2025/5/31(土) @国立代々木競技場第二体育館 | |||||
第83回 早慶バスケットボール定期戦 | |||||
| 1Q | 2Q | 3Q | 4Q | 合計 |
慶大 | 17 | 16 | 15 | 19 | 67 |
早大 | 22 | 28 | 23 | 16 | 89 |
◆慶大スターティングメンバー◆ | |||||
SF | #4 廣政遼馬(経4・福大大濠) | ||||
PF | #9 久保田和空(政2・慶應) | ||||
SF | #14 服部怜恩(商2・大垣北) | ||||
SG | #15 栁本晴暖(理2・延岡) | ||||
SF | #16 桑原佑尚(総1・濟々黌) |
第1Q、先制点は早大。慶大は廣政遼馬(経4・福大大濠)のインサイドやカットプレーなどで応戦し、シュートを積極的に狙うも、シュートがリングに嫌われ、得点が伸び悩む時間が続く。そこで、残り6分台に安田彪吾(経4・岐阜)と中田大智(理2・都立小山台)が投入される。オフェンスに変化が生まれ、服部怜恩(商2・大垣北)が豪快なペネトレイトで今試合初得点。その後は安田の3ポイントシュートが決まり、会場が一気に沸き立つ。その後も安田の連続得点で慶大の流れを呼び込んでいき、さらに中田の3ポイントシュートも決まる。その後は桑原佑尚(総1・済々黌)がリバウンドをとってゴールを決め、一時2点差にまで詰め寄った。残り0.3秒には廣政がフリースローを2本沈める粘りも見せたが、序盤の停滞が響き、慶大は17ー22と5点のビハインドで第1Qを終えた。

攻撃の火蓋を切った服部怜恩(商2・大垣北)
第1Q終盤に追い上げを見せた慶大は、その勢いのまま流れをつかみたい第2Qに突入。しかし、先に得点したのは早大だった。出鼻をくじかれる形となったが、その直後、桑原がバスケットカウントを獲得しすぐさま反撃に転じる。さらに柳本晴暖(理2・延岡)がエンドライン付近からのレイアップを沈め、以降は互いに点を取り合う展開に。中盤には廣政がディープスリーを決めるなど、慶大も着実に得点を重ねていく。しかし終盤に差し掛かると、慶大のパスミスを突かれる場面が目立ち、早大に7連続得点を許してしまうなど、リードを広げられる苦しい展開に。それでも残り2分には久保田和空(政2・慶應)がポストプレーから得点し、慶大もついに30点台に乗る。しかし、早大にバスケットカウントを奪われ、ダンクを叩き込まれるなど、個の力で突き放されるシーンが増えていった。それでも諦めず、残り50秒には柳本がオープンスリーを決めるが、第2Q終了時点でスコアは33ー50。早大に17点のリードを許して前半を折り返した。

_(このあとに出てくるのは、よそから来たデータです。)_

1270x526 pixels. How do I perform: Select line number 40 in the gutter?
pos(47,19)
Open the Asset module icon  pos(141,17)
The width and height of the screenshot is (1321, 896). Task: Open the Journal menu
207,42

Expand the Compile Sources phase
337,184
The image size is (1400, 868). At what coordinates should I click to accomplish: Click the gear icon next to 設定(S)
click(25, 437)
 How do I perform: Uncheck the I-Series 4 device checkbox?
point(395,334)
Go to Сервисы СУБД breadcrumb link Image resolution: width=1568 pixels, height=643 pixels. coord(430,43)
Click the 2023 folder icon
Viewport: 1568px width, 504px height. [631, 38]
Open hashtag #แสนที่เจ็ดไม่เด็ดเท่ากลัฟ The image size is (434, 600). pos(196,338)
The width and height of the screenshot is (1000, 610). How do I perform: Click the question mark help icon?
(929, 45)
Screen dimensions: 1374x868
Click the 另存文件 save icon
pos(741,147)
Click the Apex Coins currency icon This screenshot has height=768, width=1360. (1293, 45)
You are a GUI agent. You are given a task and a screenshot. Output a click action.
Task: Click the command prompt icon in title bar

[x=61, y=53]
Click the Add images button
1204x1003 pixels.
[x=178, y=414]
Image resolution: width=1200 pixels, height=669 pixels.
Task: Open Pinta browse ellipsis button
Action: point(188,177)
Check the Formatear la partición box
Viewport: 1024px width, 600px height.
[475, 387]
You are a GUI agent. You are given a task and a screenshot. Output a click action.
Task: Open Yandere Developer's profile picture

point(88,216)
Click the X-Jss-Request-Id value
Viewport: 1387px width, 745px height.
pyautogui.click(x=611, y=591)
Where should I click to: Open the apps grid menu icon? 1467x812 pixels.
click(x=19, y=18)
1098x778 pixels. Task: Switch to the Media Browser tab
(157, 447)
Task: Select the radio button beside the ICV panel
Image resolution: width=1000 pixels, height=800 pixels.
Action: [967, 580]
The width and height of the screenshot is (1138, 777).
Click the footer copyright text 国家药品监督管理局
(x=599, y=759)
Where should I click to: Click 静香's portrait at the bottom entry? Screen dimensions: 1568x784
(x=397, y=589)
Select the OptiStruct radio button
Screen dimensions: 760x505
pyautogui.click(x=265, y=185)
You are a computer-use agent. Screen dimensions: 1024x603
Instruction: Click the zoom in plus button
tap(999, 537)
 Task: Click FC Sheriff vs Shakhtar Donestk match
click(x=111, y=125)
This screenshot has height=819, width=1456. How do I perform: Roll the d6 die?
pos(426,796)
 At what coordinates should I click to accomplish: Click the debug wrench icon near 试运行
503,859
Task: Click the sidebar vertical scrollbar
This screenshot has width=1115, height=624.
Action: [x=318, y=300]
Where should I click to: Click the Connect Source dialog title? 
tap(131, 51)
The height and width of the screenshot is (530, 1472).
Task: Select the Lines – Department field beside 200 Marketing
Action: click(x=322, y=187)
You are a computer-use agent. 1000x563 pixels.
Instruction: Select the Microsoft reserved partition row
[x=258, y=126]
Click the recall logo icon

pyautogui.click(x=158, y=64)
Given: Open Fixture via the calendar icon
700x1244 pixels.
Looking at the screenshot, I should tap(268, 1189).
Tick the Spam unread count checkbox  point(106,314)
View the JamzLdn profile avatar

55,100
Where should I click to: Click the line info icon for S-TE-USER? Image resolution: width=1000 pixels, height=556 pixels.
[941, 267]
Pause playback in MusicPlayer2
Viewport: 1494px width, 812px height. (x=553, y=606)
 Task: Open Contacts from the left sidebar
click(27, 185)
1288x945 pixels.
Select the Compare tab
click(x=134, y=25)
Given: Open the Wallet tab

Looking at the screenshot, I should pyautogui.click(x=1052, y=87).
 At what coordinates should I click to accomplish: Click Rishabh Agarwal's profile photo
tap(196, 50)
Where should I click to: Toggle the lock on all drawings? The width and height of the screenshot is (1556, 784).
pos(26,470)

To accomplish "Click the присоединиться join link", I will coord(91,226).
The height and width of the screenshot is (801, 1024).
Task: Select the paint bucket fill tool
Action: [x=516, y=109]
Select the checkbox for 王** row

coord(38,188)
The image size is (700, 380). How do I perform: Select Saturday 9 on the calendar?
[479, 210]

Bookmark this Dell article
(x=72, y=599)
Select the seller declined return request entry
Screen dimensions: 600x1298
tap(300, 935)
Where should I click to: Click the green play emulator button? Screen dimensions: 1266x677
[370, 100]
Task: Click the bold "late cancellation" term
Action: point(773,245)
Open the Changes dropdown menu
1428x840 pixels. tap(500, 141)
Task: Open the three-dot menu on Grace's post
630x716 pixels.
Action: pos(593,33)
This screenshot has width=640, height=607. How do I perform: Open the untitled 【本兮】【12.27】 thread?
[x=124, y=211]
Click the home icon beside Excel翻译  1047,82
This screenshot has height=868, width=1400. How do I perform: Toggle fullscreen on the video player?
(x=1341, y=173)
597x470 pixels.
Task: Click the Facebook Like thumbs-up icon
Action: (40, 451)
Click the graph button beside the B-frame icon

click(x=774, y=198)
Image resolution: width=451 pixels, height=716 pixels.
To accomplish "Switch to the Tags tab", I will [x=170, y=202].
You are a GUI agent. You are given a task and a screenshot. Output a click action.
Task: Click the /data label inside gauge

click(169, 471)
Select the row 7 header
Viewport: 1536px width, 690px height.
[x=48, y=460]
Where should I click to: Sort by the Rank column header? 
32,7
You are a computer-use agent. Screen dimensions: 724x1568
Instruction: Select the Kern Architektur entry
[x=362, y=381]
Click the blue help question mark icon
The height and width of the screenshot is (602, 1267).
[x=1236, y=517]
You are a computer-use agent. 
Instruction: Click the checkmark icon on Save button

積極果敢なプレーでチームを牽引した廣政遼馬(経4・福大大濠)
ハーフタイム明け、会場の応援にはより一層力が入る。巻き返しを見せたい慶大は、開始約1分、相手選手にフィジカルで戦い隙を生んだ久保田がパスを受け、そのままジャンプシュート。その後の連続得点は叶わずとも、約1分間ディフェンスで早大の得点の機会を防いだ粘り強さが功を奏し、残り7分から、桑原・柳本・桑原と連続得点。43ー54と追い上げを見せる。その後は早大に複数得点を許してしまうが、相手のノールックパスからのシュートを華麗に防ぐなど、多彩なディフェンスで早大に食らいつく。残り3分には、ディフェンスを交わしながらパスを受けた久保田が体格を活かした広い歩幅でレイアップシュートを決める。さらに約1分後、またも久保田がパスカットを見せ、そこからゴール下に戻りパスを受けると、相手選手を軸とするように回転しながらシュート。久保田の連続的な躍動により48ー65とする。残り時間は早大相手に攻撃時間いっぱいを使わせるプレッシャーディフェンスが目立った。しかし、思うような慶大優位の攻撃展開に繋げられず、48−73と点差が広がったクォーターとなり、悔しくも残り1Qに望みをかけた。

攻守ともに躍動した久保田和空(政2・慶應)
早慶戦のラストを飾る最終第4Qは、48ー73の25点ビハインドからスタート。開始わずか10秒で安田が3ポイントシュートを沈め、51ー73。さらに、安田は相手選手をうまく剥がして2本の3ポイントシュートを決め、慶大を勢いづける。このまま一気に点差を縮めたい慶大は、栁本を軸に相手ゴールへと迫るが、59ー78から得点が伸び悩む。そこで残り4分44秒、慶大のタイムアウト。試合が再開すると、1年生にして早慶戦出場を果たしたチーム1の長身・桑原(193㌢)がゴール下で粘りを見せ、立て続けに得点。65ー87とする。しかし残り1分半でパスミスが生じると、慶大は最後のタイムアウトを使い切る。タイムアウト明けには、1年生の桑原のほか、最後の早慶戦となる廣政、椎橋遼生(政4・國學院久我山)、安田、島本海丸(総4・正智深谷)ら4年生全員がコート上へ。試合終了が迫る中、相手のシュートミスから廣政がロングリバウンドを拾うと、コート中央を駆け上がる島本へパス。そのまま島本がシュートを沈めると、4年生同士で繋いだシュートに代々木第二体育館は歓喜で包まれる。その後も、4年生全員で果敢にゴールへ迫るが、無情にも試合終了のブザー。第83回早慶バスケットボール定期戦は、67ー89で早大に軍配が上がった。悔しさを滲ませる慶大選手たちだが、試合終了後には早大選手と健闘を称え合った。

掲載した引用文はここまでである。